## Task details
Answer these questions from the passage below on Africa and the coronavirus pandemic:
1. Which places are named as home to researchers who keep updating the world?
2. According to the passage, what have some of the continent's experts been reduced to?
3. What does the passage say may best explain such laxity?

## Reading passage

──────────

As the world continues to play catch up with coronavirus pandemic, which has unleashed terror around the globe, Africa has not been spared, as the disease continues to slowly crawl into the continent.

Statistics have suggested that compared to other parts of the world, that we have been lucky at least for the moment, not to have come face to face with the full terror unleashed by the pandemic.

But as we continue to ride on this luck, which we have no idea how long it will last, the continent has not been left with many choices other than be at the mercy of the developed world.

Researchers from different parts of the world, be it from Australia, The UK, China or America, keep updating the world. Be it on the biological structure of the virus, or maybe a testing kit that takes shorter time to get results, we on the other hand have been relying on rumours and fake news from various platforms online. This is not only to feed our curiosity, but also to sway our minds from a possible horror story that likely awaits ahead.

I can’t help but notice every time my friends on social media become optimistic, whenever there is some sort of good news in the fight against the virus, courtesy of foreign scientists.


What’s disheartening is that some of our experts have been reduced to conveyor belts of dissemination of latest research information from their foreign colleagues; some details that we can easily access online.

It is as if no form of scientific research structure exists in this part of the world. It is as though we are completely out of touch with the situation. In other words, we have been reduced to spectators.

The saddening fact is that this is not first time that as a continent we are just mere spectators in the midst of such an outbreak.

Such laxity or should we call it ignorance may be best explained by how much African governments have been investing in research.

──────────

Collected data entries
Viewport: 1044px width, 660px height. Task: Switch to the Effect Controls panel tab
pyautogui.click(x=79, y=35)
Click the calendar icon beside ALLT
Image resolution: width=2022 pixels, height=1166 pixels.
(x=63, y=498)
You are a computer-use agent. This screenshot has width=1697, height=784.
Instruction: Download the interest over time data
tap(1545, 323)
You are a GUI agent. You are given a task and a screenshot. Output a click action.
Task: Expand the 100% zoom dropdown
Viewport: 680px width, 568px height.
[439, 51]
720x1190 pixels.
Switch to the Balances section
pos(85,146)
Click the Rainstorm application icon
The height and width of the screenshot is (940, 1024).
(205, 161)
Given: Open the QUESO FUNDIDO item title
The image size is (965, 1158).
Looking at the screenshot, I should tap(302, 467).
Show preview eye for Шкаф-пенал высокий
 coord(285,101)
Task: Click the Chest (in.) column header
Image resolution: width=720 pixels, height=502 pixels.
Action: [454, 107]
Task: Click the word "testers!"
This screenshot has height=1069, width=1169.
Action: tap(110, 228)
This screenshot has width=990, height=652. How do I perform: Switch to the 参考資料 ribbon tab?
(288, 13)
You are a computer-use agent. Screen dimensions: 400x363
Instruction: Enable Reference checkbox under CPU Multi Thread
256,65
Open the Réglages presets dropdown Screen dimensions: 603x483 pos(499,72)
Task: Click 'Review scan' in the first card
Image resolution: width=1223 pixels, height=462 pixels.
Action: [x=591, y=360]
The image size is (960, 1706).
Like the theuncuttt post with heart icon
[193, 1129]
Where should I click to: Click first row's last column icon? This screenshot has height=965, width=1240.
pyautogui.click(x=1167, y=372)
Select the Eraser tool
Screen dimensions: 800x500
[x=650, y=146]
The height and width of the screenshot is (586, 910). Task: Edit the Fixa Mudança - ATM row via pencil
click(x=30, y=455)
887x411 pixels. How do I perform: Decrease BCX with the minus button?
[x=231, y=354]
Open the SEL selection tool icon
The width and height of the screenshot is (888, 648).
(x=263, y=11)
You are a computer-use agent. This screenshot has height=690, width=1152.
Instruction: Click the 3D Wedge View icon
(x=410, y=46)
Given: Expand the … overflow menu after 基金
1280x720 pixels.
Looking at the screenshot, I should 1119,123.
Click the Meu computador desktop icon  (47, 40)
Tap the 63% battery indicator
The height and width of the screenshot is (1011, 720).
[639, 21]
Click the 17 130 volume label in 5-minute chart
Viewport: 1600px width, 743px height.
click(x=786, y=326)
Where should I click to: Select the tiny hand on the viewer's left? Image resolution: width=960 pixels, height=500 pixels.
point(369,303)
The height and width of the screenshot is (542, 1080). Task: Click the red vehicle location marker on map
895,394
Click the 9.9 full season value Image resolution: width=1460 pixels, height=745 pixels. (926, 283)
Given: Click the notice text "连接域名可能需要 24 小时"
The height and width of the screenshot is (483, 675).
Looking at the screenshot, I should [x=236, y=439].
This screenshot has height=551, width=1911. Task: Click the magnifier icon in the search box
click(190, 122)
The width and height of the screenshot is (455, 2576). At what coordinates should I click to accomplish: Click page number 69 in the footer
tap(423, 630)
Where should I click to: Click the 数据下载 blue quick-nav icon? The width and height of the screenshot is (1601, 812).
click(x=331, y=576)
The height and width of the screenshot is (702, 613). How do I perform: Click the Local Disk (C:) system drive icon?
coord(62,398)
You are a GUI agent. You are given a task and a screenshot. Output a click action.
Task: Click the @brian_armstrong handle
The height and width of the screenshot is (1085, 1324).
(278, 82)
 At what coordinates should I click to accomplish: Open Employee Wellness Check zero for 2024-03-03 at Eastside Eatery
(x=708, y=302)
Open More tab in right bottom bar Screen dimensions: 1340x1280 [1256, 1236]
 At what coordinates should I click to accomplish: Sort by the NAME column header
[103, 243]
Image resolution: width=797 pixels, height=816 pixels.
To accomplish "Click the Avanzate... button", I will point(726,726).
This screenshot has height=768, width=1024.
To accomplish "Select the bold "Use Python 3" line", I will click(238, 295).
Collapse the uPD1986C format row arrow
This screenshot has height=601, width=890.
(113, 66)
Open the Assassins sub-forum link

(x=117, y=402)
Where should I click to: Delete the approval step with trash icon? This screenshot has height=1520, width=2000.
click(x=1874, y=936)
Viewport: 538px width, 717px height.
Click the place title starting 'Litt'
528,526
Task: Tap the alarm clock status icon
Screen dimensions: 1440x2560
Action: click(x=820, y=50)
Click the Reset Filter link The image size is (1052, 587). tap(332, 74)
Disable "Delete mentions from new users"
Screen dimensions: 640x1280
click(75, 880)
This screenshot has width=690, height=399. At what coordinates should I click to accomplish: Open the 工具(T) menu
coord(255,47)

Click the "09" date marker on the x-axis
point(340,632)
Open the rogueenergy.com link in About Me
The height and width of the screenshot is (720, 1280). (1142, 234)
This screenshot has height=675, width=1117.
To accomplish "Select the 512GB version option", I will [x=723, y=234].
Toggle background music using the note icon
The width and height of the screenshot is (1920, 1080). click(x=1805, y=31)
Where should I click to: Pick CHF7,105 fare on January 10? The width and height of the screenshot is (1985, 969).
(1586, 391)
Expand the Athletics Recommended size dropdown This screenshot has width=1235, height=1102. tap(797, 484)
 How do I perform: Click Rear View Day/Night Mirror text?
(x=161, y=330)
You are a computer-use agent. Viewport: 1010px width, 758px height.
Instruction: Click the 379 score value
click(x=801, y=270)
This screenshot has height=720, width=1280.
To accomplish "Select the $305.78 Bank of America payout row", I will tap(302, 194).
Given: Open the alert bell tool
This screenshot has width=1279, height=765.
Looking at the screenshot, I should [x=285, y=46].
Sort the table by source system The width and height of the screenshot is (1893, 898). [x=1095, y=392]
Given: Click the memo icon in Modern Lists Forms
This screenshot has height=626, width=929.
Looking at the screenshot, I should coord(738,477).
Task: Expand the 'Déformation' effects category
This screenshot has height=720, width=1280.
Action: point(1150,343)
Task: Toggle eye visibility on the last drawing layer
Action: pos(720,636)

──────────

## Response to this task
1. Australia, the UK, China and America.
2. Conveyor belts of dissemination of the latest research information from their foreign colleagues.
3. How much African governments have been investing in research.